■ Aim of the task ■
Rewrite the records as a numbered list, beginning with the line that contains "The image size" and continuing through the end of the records, with blank lines dropped. Leave the pictures out of your answer.
+---+
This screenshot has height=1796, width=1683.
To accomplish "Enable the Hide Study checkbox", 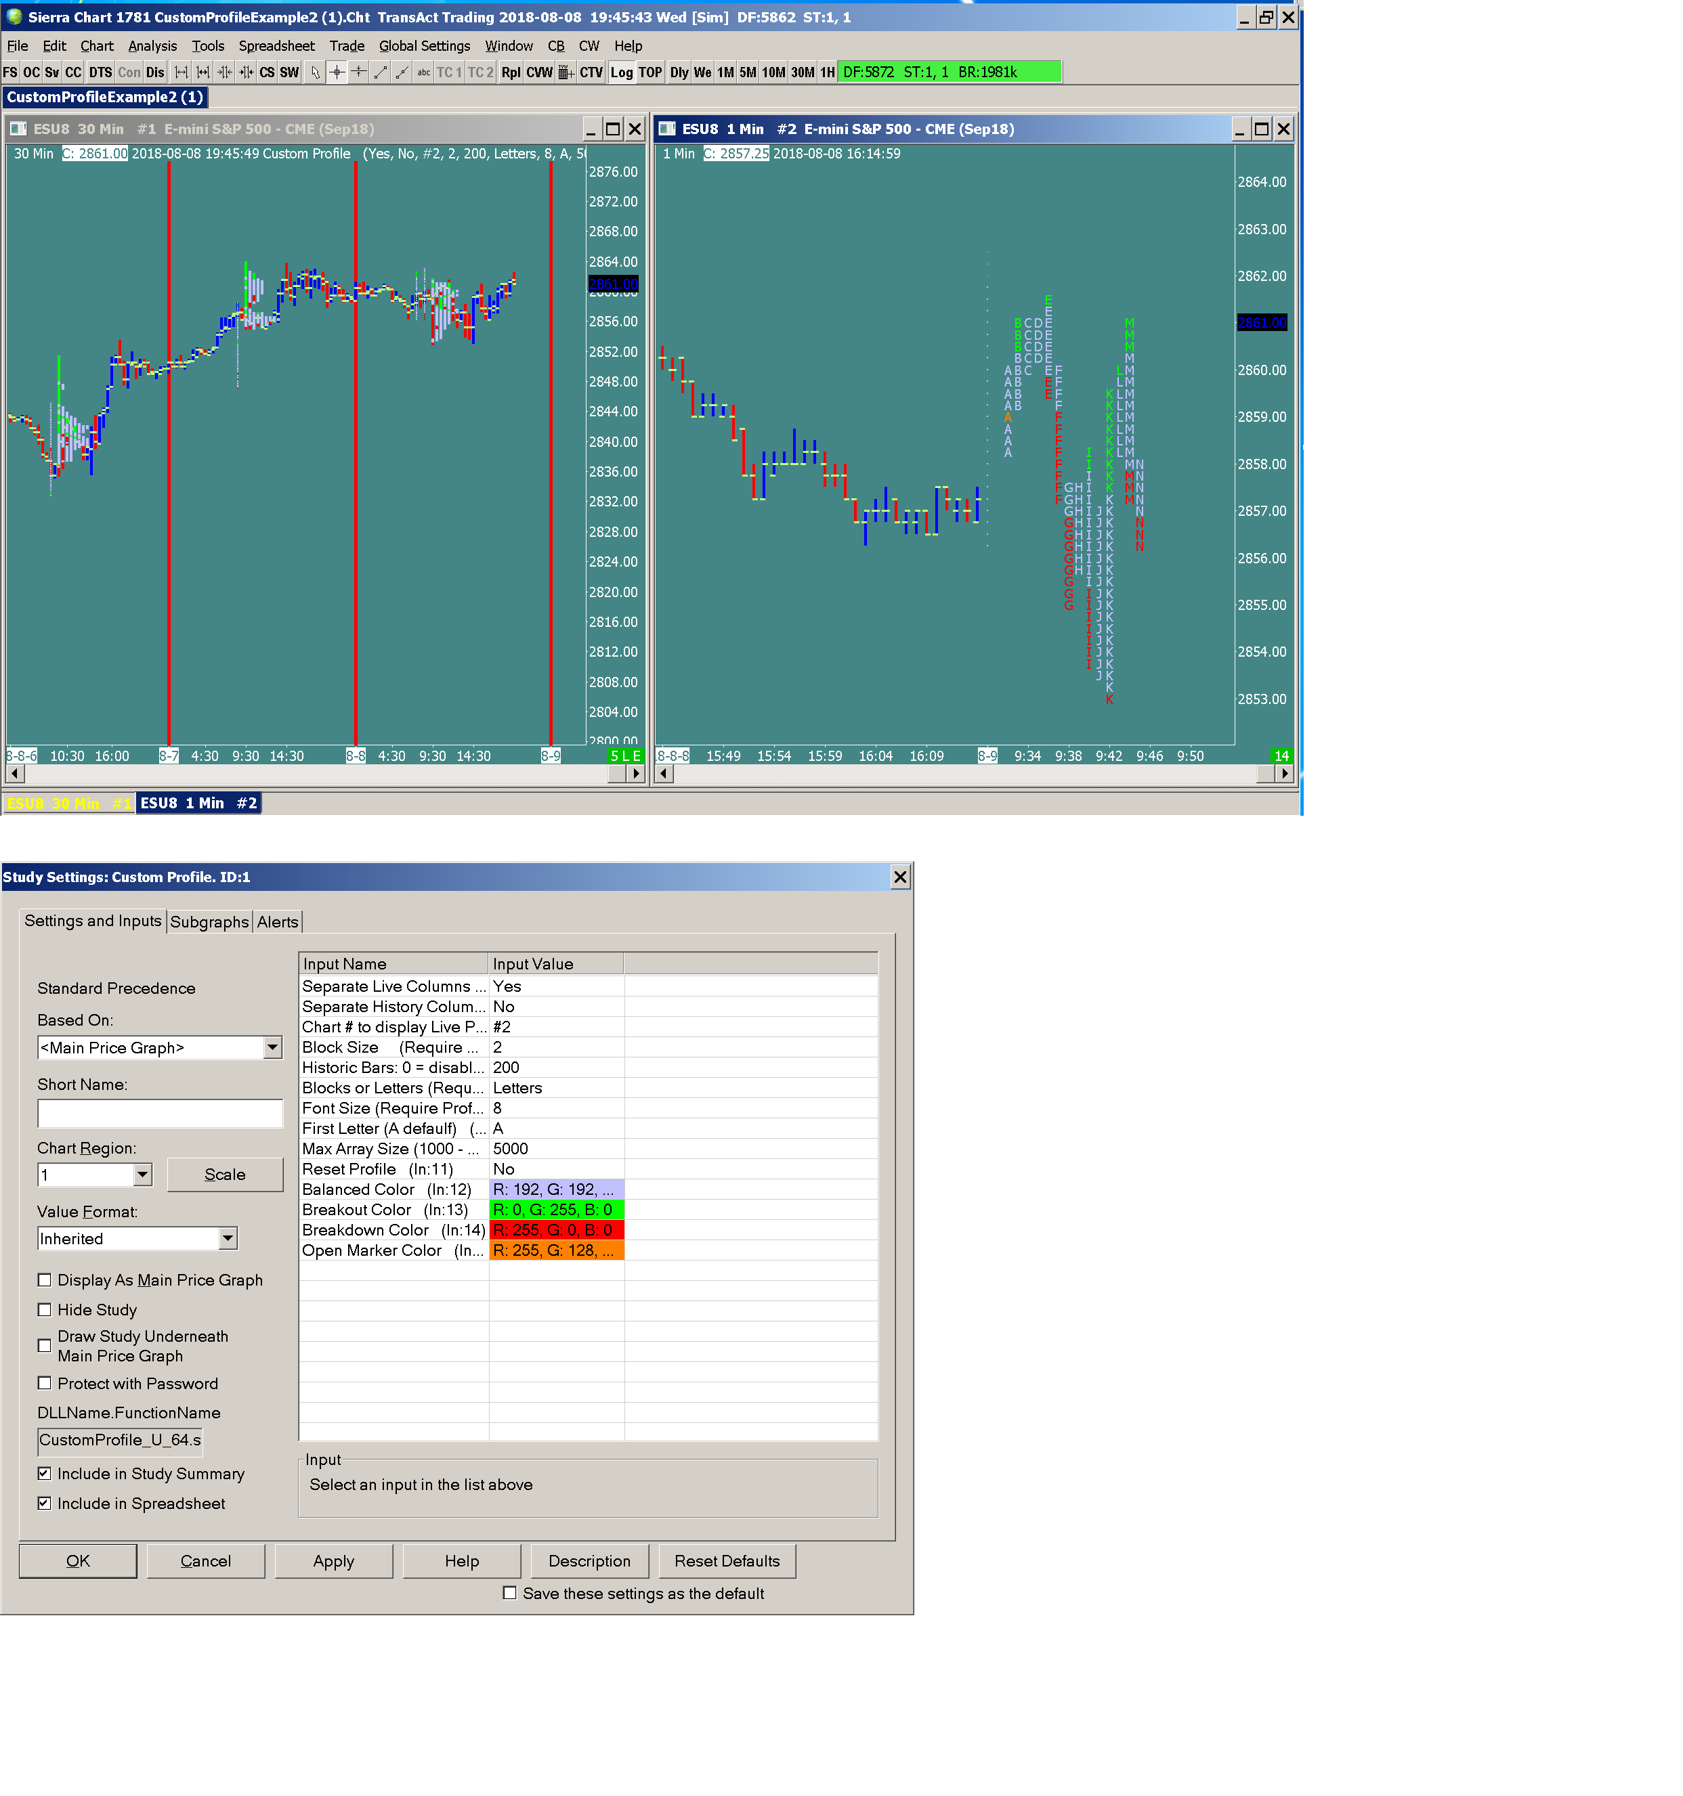I will (x=44, y=1310).
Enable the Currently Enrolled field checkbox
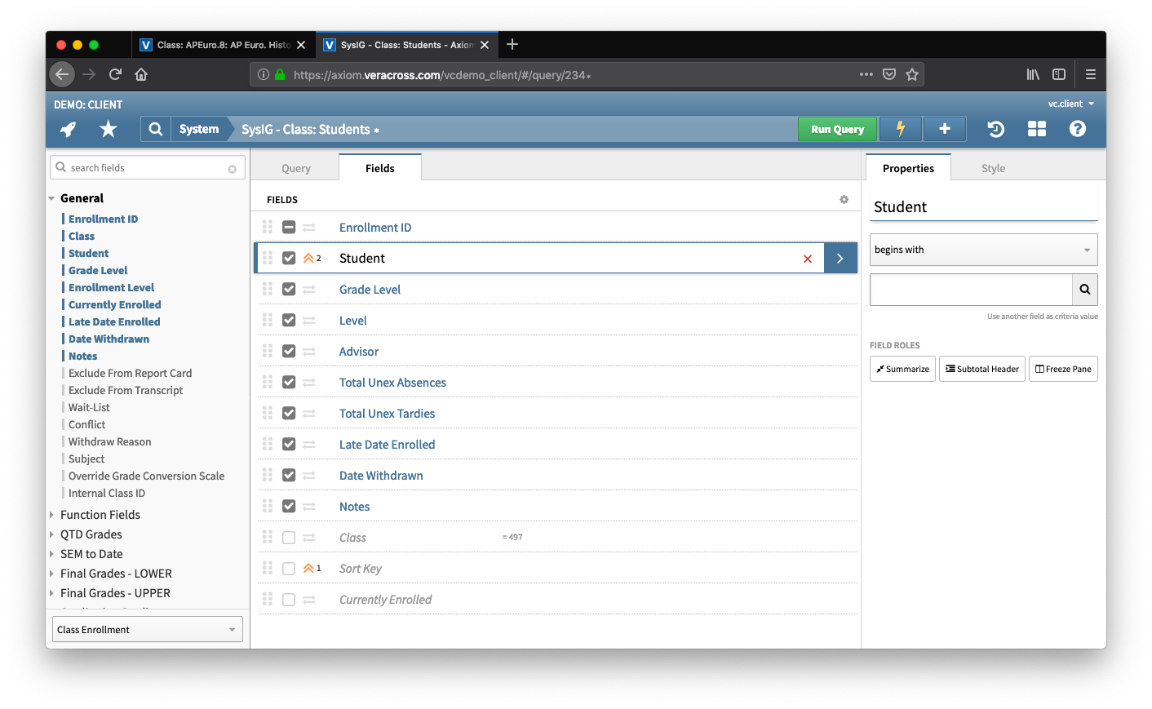1152x709 pixels. tap(289, 600)
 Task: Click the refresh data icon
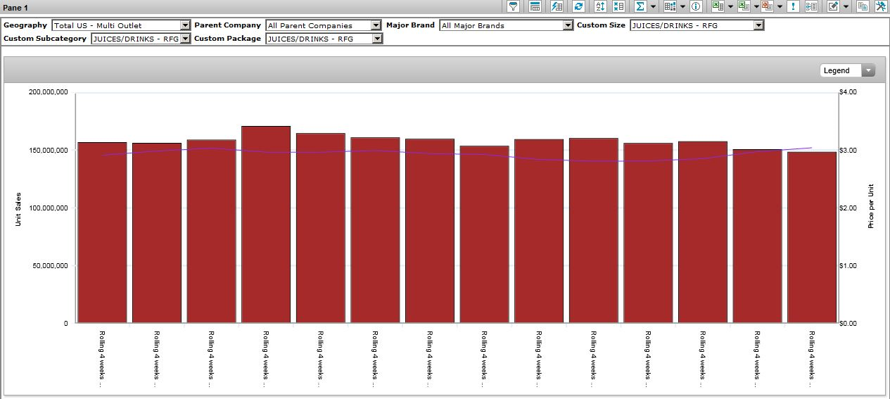(x=578, y=6)
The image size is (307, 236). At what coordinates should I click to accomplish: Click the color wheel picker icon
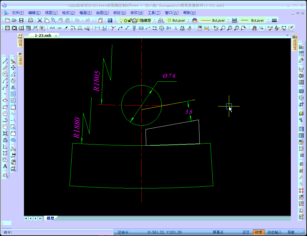195,20
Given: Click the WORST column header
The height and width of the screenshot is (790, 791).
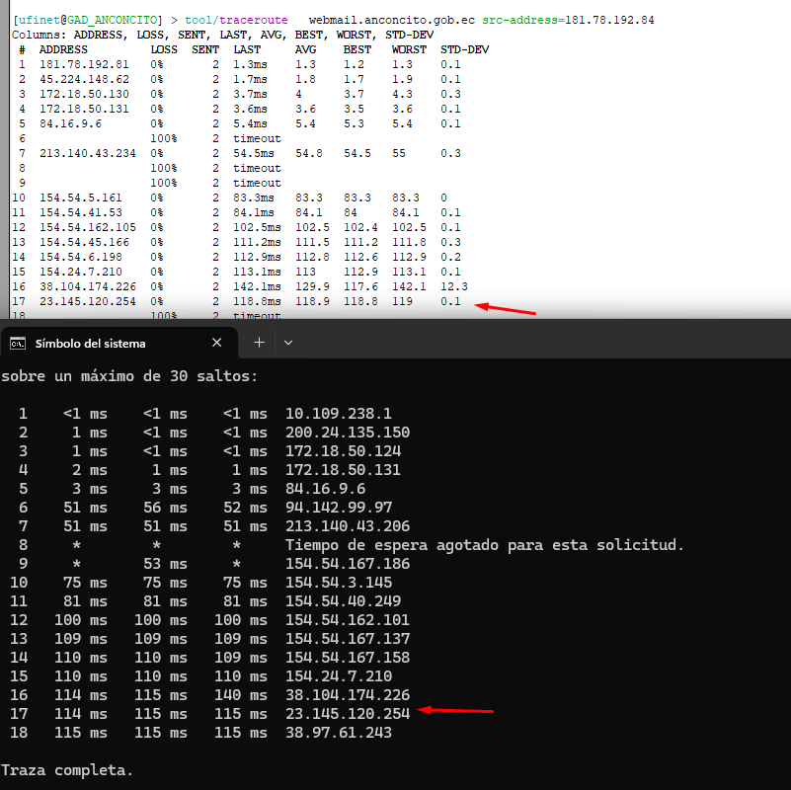Looking at the screenshot, I should 409,49.
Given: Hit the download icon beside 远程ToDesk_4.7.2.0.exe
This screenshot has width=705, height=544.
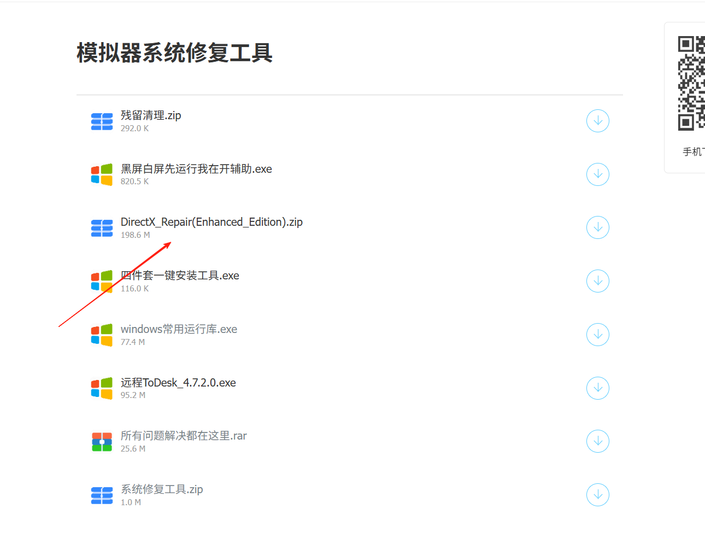Looking at the screenshot, I should [x=597, y=388].
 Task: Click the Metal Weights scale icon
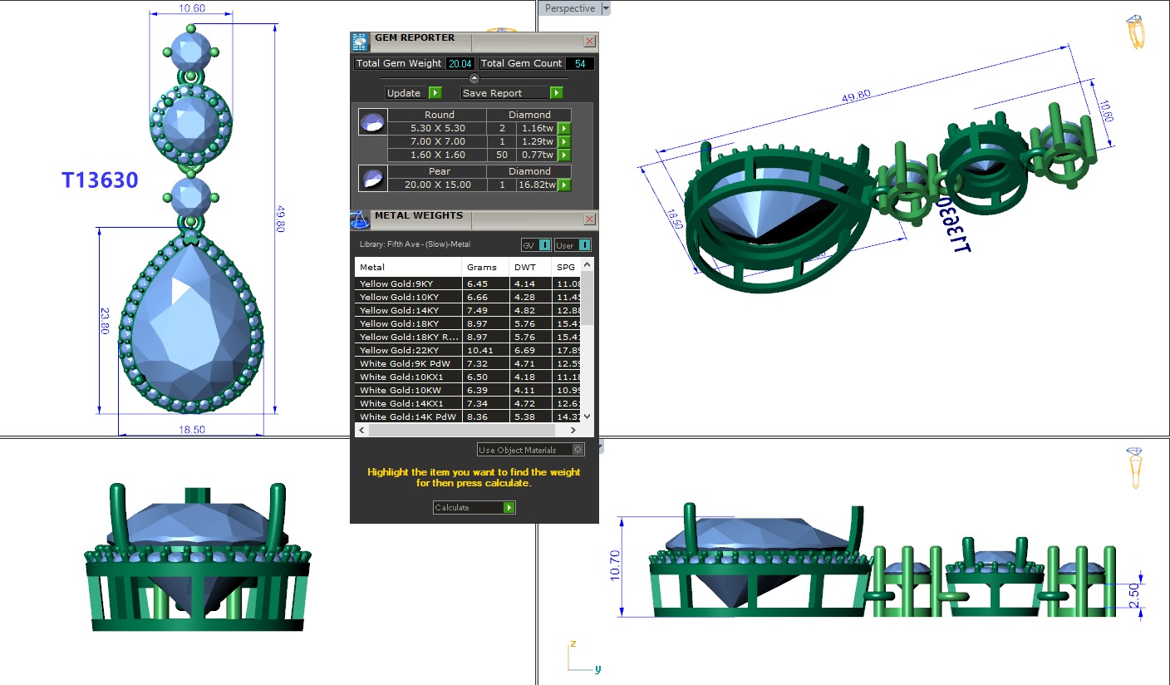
+---+
■ Solution to this task ■
1. The image size is (307, 236). At what coordinates should I click to accomplish: Click the color wheel picker icon
2. 195,20
3. Given: Click the WORST column header
4. The height and width of the screenshot is (790, 791).
5. Looking at the screenshot, I should 409,49.
6. Given: Hit the download icon beside 远程ToDesk_4.7.2.0.exe
7. This screenshot has width=705, height=544.
8. Looking at the screenshot, I should [x=597, y=388].
9.  Task: Click the Metal Weights scale icon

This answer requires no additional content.